__What you are asked to do__:
Each line of the data below that contains "will" must be copied.

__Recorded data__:

------------------------------------------------------------------------

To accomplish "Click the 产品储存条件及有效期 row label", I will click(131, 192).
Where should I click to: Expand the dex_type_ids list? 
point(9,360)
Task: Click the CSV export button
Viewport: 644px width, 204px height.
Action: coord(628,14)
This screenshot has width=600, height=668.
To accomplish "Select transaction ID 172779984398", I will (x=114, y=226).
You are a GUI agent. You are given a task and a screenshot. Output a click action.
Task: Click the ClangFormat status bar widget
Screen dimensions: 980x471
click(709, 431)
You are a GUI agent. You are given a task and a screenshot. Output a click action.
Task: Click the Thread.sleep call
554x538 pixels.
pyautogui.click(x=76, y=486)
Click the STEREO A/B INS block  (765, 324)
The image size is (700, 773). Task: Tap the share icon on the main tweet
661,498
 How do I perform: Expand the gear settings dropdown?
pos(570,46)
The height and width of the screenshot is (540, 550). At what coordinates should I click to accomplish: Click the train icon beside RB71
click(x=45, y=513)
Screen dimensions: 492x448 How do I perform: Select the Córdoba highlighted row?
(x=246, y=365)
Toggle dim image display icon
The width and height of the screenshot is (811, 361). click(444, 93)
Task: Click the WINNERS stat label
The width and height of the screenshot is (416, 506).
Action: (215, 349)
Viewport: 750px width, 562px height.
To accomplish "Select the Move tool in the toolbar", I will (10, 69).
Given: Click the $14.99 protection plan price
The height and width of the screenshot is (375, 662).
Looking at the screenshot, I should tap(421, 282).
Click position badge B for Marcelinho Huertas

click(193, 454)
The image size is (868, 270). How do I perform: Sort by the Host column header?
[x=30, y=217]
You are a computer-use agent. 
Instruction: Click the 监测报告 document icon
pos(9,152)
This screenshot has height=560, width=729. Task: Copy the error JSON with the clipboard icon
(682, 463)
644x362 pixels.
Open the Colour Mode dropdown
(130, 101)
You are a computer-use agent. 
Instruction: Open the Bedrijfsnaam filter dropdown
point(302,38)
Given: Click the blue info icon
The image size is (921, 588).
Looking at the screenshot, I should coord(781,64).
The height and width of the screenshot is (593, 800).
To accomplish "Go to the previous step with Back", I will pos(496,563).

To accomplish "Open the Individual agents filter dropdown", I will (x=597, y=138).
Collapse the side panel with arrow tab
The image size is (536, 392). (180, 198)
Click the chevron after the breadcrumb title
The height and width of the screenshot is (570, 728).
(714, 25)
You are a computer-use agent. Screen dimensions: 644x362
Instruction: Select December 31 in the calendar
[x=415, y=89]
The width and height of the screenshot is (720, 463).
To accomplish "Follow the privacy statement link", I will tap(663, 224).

------------------------------------------------------------------------

__Result for this exercise__:
To accomplish "Click the 产品储存条件及有效期 row label", I will click(131, 192).
To accomplish "Select transaction ID 172779984398", I will (x=114, y=226).
To accomplish "Select the Move tool in the toolbar", I will (10, 69).
To accomplish "Go to the previous step with Back", I will pos(496,563).
To accomplish "Open the Individual agents filter dropdown", I will (x=597, y=138).
To accomplish "Follow the privacy statement link", I will tap(663, 224).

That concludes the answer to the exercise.